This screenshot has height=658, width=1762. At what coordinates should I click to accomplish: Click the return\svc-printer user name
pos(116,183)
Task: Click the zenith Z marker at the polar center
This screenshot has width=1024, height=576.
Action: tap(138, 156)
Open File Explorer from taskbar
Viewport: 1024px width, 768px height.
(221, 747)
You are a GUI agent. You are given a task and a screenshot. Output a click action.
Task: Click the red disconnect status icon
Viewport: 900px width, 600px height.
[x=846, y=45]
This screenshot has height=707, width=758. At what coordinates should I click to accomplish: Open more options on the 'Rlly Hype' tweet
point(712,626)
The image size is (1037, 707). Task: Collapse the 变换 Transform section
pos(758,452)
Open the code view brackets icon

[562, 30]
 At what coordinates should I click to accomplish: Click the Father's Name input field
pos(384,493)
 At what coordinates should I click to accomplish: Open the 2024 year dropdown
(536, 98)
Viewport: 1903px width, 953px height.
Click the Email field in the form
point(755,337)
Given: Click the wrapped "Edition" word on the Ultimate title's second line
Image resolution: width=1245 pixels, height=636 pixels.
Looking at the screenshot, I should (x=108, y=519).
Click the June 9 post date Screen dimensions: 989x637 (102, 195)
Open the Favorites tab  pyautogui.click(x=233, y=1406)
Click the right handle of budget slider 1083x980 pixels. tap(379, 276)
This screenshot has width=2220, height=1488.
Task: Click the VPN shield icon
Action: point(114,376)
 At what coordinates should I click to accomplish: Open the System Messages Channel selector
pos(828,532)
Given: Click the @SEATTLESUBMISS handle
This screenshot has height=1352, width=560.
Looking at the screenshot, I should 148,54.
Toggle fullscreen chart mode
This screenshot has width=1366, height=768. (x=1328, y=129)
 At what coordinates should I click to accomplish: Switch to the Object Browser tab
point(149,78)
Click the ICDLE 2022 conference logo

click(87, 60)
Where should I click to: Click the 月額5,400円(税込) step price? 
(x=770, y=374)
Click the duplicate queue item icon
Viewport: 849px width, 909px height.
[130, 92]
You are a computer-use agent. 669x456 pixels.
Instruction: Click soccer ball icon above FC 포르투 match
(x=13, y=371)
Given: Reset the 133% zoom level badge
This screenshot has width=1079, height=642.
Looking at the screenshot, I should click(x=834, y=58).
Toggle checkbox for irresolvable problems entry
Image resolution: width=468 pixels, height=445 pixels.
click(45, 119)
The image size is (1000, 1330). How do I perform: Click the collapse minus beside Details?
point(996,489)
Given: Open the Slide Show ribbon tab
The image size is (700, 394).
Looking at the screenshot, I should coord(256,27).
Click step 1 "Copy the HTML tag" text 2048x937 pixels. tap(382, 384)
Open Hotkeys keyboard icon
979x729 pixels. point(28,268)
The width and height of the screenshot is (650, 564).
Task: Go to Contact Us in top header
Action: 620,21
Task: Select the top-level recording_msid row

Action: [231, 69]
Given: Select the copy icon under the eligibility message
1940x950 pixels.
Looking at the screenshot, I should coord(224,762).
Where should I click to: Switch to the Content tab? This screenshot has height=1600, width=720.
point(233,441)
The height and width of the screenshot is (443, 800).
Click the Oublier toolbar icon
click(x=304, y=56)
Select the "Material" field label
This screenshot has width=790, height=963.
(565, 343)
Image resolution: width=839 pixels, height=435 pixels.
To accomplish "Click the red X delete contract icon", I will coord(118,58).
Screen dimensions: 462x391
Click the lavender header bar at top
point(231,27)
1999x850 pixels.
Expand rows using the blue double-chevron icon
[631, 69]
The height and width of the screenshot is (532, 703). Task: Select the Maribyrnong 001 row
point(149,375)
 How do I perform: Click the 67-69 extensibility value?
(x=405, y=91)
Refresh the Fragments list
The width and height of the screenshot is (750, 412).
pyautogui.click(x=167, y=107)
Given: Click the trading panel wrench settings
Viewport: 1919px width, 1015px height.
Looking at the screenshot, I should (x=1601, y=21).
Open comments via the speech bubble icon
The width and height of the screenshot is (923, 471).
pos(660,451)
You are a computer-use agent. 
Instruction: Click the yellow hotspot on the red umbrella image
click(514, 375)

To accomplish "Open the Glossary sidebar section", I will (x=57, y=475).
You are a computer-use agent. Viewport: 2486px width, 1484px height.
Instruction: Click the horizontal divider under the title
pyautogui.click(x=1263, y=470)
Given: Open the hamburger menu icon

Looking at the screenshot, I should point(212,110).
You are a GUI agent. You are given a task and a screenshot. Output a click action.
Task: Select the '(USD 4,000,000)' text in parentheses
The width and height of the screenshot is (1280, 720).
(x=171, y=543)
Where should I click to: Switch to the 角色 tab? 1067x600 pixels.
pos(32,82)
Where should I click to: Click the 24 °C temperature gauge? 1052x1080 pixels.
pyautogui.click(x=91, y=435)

* * *

• **Your instructions**
Copy the entries word for word. Leave nothing out.

• **Task output**
This screenshot has height=658, width=1762. At what coordinates should I click to accomplish: Click the return\svc-printer user name
pos(116,183)
Task: Click the zenith Z marker at the polar center
This screenshot has width=1024, height=576.
Action: tap(138, 156)
Open File Explorer from taskbar
Viewport: 1024px width, 768px height.
(221, 747)
You are a GUI agent. You are given a task and a screenshot. Output a click action.
Task: Click the red disconnect status icon
Viewport: 900px width, 600px height.
[x=846, y=45]
This screenshot has height=707, width=758. At what coordinates should I click to accomplish: Open more options on the 'Rlly Hype' tweet
point(712,626)
The image size is (1037, 707). Task: Collapse the 变换 Transform section
pos(758,452)
Open the code view brackets icon

[562, 30]
 At what coordinates should I click to accomplish: Click the Father's Name input field
pos(384,493)
 At what coordinates should I click to accomplish: Open the 2024 year dropdown
(536, 98)
Viewport: 1903px width, 953px height.
Click the Email field in the form
point(755,337)
Given: Click the wrapped "Edition" word on the Ultimate title's second line
Image resolution: width=1245 pixels, height=636 pixels.
Looking at the screenshot, I should (x=108, y=519).
Click the June 9 post date Screen dimensions: 989x637 (102, 195)
Open the Favorites tab  pyautogui.click(x=233, y=1406)
Click the right handle of budget slider 1083x980 pixels. tap(379, 276)
This screenshot has width=2220, height=1488.
Task: Click the VPN shield icon
Action: point(114,376)
 At what coordinates should I click to accomplish: Open the System Messages Channel selector
pos(828,532)
Given: Click the @SEATTLESUBMISS handle
This screenshot has height=1352, width=560.
Looking at the screenshot, I should 148,54.
Toggle fullscreen chart mode
This screenshot has width=1366, height=768. (x=1328, y=129)
 At what coordinates should I click to accomplish: Switch to the Object Browser tab
point(149,78)
Click the ICDLE 2022 conference logo

click(87, 60)
Where should I click to: Click the 月額5,400円(税込) step price? 
(x=770, y=374)
Click the duplicate queue item icon
Viewport: 849px width, 909px height.
[130, 92]
You are a computer-use agent. 669x456 pixels.
Instruction: Click soccer ball icon above FC 포르투 match
(x=13, y=371)
Given: Reset the 133% zoom level badge
This screenshot has width=1079, height=642.
Looking at the screenshot, I should click(x=834, y=58).
Toggle checkbox for irresolvable problems entry
Image resolution: width=468 pixels, height=445 pixels.
click(45, 119)
The image size is (1000, 1330). How do I perform: Click the collapse minus beside Details?
point(996,489)
Given: Open the Slide Show ribbon tab
The image size is (700, 394).
Looking at the screenshot, I should coord(256,27).
Click step 1 "Copy the HTML tag" text 2048x937 pixels. tap(382, 384)
Open Hotkeys keyboard icon
979x729 pixels. point(28,268)
The width and height of the screenshot is (650, 564).
Task: Go to Contact Us in top header
Action: 620,21
Task: Select the top-level recording_msid row

Action: [231, 69]
Given: Select the copy icon under the eligibility message
1940x950 pixels.
Looking at the screenshot, I should coord(224,762).
Where should I click to: Switch to the Content tab? This screenshot has height=1600, width=720.
point(233,441)
The height and width of the screenshot is (443, 800).
Click the Oublier toolbar icon
click(x=304, y=56)
Select the "Material" field label
This screenshot has width=790, height=963.
(565, 343)
Image resolution: width=839 pixels, height=435 pixels.
To accomplish "Click the red X delete contract icon", I will coord(118,58).
Screen dimensions: 462x391
Click the lavender header bar at top
point(231,27)
1999x850 pixels.
Expand rows using the blue double-chevron icon
[631, 69]
The height and width of the screenshot is (532, 703). Task: Select the Maribyrnong 001 row
point(149,375)
 How do I perform: Click the 67-69 extensibility value?
(x=405, y=91)
Refresh the Fragments list
The width and height of the screenshot is (750, 412).
pyautogui.click(x=167, y=107)
Given: Click the trading panel wrench settings
Viewport: 1919px width, 1015px height.
Looking at the screenshot, I should (x=1601, y=21).
Open comments via the speech bubble icon
The width and height of the screenshot is (923, 471).
pos(660,451)
You are a computer-use agent. 
Instruction: Click the yellow hotspot on the red umbrella image
click(514, 375)

To accomplish "Open the Glossary sidebar section", I will (x=57, y=475).
You are a computer-use agent. Viewport: 2486px width, 1484px height.
Instruction: Click the horizontal divider under the title
pyautogui.click(x=1263, y=470)
Given: Open the hamburger menu icon

Looking at the screenshot, I should point(212,110).
You are a GUI agent. You are given a task and a screenshot. Output a click action.
Task: Select the '(USD 4,000,000)' text in parentheses
The width and height of the screenshot is (1280, 720).
(x=171, y=543)
Where should I click to: Switch to the 角色 tab? 1067x600 pixels.
pos(32,82)
Where should I click to: Click the 24 °C temperature gauge? 1052x1080 pixels.
pyautogui.click(x=91, y=435)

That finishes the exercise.